== Stated goal ==
Reproduce the data below word for word, starting at the line that contains "You are a computer-use agent. This" and ending at the close of the data, with both ends included.

== Given information ==

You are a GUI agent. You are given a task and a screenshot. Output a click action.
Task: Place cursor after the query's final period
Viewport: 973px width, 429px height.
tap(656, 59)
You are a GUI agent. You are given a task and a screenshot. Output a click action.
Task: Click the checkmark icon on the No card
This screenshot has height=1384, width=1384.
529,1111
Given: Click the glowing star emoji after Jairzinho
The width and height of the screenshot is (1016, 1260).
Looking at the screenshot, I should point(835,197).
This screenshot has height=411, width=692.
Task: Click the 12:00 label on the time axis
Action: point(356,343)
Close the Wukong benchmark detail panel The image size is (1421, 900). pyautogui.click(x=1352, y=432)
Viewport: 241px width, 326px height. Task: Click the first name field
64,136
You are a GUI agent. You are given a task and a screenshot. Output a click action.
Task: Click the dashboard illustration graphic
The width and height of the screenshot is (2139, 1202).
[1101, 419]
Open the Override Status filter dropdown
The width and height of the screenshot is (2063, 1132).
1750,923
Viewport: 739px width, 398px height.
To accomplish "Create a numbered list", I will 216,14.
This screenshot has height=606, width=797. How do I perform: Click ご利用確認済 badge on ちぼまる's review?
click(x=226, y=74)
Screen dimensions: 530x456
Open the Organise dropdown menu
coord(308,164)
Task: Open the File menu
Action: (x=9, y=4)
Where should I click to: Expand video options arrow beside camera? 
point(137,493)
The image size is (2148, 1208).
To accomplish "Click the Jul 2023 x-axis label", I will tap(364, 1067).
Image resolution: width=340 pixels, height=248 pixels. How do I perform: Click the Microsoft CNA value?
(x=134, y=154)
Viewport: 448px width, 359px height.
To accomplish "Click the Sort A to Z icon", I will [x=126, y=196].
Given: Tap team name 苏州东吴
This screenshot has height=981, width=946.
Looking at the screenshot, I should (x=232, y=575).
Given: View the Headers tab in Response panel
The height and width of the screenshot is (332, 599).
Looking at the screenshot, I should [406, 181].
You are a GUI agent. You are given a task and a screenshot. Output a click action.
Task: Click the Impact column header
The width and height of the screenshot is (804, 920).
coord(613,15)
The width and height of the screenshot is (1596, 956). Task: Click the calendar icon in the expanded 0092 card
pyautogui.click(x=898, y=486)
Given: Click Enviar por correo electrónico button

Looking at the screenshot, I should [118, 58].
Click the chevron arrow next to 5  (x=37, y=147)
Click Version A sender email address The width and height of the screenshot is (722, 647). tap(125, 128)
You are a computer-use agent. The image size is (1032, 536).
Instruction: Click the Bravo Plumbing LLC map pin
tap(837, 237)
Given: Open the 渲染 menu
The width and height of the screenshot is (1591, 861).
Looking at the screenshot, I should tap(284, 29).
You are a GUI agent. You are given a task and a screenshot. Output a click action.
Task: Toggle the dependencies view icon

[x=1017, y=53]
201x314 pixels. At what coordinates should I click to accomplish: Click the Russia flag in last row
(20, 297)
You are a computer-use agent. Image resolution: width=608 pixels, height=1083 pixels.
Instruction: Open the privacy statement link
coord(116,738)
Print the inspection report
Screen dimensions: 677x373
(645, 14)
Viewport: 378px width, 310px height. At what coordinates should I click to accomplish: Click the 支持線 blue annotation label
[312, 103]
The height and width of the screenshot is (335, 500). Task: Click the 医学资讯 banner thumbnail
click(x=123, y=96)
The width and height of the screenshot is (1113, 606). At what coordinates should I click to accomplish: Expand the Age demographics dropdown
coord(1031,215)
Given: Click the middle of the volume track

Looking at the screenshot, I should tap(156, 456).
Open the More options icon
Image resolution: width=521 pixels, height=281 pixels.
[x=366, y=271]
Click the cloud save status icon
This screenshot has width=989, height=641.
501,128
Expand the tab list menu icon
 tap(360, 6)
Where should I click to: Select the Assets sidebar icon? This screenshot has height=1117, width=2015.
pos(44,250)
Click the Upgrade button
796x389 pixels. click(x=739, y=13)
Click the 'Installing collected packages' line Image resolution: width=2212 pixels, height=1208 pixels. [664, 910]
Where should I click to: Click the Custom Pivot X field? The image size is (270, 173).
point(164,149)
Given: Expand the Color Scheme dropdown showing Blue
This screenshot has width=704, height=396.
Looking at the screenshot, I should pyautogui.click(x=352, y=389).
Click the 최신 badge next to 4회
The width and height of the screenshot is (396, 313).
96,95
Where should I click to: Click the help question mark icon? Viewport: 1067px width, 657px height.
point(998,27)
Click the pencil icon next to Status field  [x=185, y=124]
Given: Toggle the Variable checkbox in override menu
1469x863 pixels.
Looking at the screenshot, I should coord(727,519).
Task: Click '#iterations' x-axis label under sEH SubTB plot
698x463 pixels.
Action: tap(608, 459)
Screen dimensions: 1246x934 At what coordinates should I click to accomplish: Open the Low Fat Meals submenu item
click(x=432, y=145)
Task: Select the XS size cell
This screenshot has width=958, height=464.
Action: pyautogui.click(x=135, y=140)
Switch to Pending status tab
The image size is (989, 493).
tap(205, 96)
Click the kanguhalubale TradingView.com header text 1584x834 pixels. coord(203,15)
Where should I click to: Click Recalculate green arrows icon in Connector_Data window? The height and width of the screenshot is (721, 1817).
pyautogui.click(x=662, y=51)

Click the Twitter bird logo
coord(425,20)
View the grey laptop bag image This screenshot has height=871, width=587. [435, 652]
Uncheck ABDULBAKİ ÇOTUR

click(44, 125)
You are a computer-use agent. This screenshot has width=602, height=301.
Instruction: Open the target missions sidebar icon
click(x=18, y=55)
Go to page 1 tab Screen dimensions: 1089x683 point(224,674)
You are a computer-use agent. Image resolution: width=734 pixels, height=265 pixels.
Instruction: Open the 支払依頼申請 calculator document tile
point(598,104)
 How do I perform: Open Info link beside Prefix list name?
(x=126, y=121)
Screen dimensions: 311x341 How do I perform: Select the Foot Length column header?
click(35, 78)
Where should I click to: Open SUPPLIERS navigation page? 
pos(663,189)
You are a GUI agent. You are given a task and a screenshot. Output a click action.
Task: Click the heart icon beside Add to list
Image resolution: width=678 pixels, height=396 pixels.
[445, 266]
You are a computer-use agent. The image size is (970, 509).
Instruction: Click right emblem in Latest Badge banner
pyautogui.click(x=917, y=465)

== Exercise response ==
You are a computer-use agent. This screenshot has width=602, height=301.
Instruction: Open the target missions sidebar icon
click(x=18, y=55)
Go to page 1 tab Screen dimensions: 1089x683 point(224,674)
You are a computer-use agent. Image resolution: width=734 pixels, height=265 pixels.
Instruction: Open the 支払依頼申請 calculator document tile
point(598,104)
 How do I perform: Open Info link beside Prefix list name?
(x=126, y=121)
Screen dimensions: 311x341 How do I perform: Select the Foot Length column header?
click(35, 78)
Where should I click to: Open SUPPLIERS navigation page? 
pos(663,189)
You are a GUI agent. You are given a task and a screenshot. Output a click action.
Task: Click the heart icon beside Add to list
Image resolution: width=678 pixels, height=396 pixels.
[445, 266]
You are a computer-use agent. The image size is (970, 509).
Instruction: Click right emblem in Latest Badge banner
pyautogui.click(x=917, y=465)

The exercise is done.